# Online learning

## Introduction

Online learning, also known as adaptation, allows distributions in a Bayesian network to be updated incrementally. For example a network can adapt to an incoming stream of data.

This process is different to batch parameter learning which iteratively learns from historic data, although batch parameter learning can be used to train an initial network which is then adapted with online learning.

Currently online learning supports discrete (non temporal) nodes, missing data, noisy nodes and discrete latent nodes. It does not yet support continuous nodes and temporal nodes, although they can be included in the network.

## Experience tables

Online learning of discrete nodes requires the use of Experience tables and optionally fading tables (discussed later).

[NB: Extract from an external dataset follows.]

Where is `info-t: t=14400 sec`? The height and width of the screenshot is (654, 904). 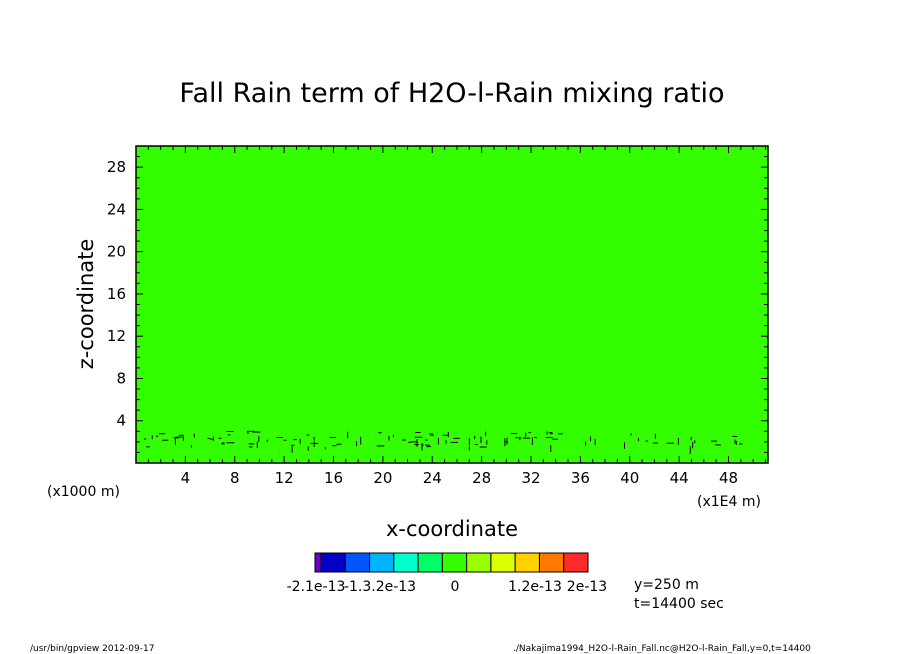 info-t: t=14400 sec is located at coordinates (679, 604).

Before online learning can be performed, each distribution that you wish to update must have an experience table associated with it. Adding or editing an experience table
can be done in the same way as a standard probability distribution for a node, just change the **Kind** drop down to **Experience** and edit in the usual way.

An experience value is required for each parent combination for a node. The value reflects the amount of prior knowledge we have about the associated probabilities. For example, a value of 1000 says that we have a fair bit of confidence about the associated probability values, whereas a value of 1 says that have little confidence in the probabilities.

An experience value of zero, indicates that no adaptation should be performed for that parent configuration.

When the experience values are multiplied by the probability values for a node, this becomes a Dirichlet distribution which is used during the online learning process. This is equivalent to a standard fully Bayesian approach.

When a node has an experience table assigned, you will see an **E** symbol appear in the node toolbar (F for a fading table) as shown below.

## Fading tables

In addition to an experience table, a fading table can optionally be added to enable previous values to be given less importance. i.e. the importance of previous knowledge gradually fades away.

A fading value between (0, 1] is required for each parent combination. A value of 1 means no fading, while lower values (e.g. 0.99, or 0.9) mean fading is applied.

## Initial experience

The initial values for experience tables can be set in a number of ways. They can be set manually (or through code) to reflect the confidence in the associated probability values,
or they can be initialized during batch learning. Simply enable the **SaveHyperParameters** option during parameter learning and
experience tables will automatically be assigned to learned nodes based on the training data.

## Algorithm

The algorithm employed for adaptation is based on **Sequential updating of conditional probabilities on directed graphical structures,
David J. Spiegelhalter, Steffen L. Lauritzen, 1990**.

It is expected that sometimes experience table values can decrease following adaptation. This happens when an event that has a high prior probability is contradicted by the evidence used during adaptation.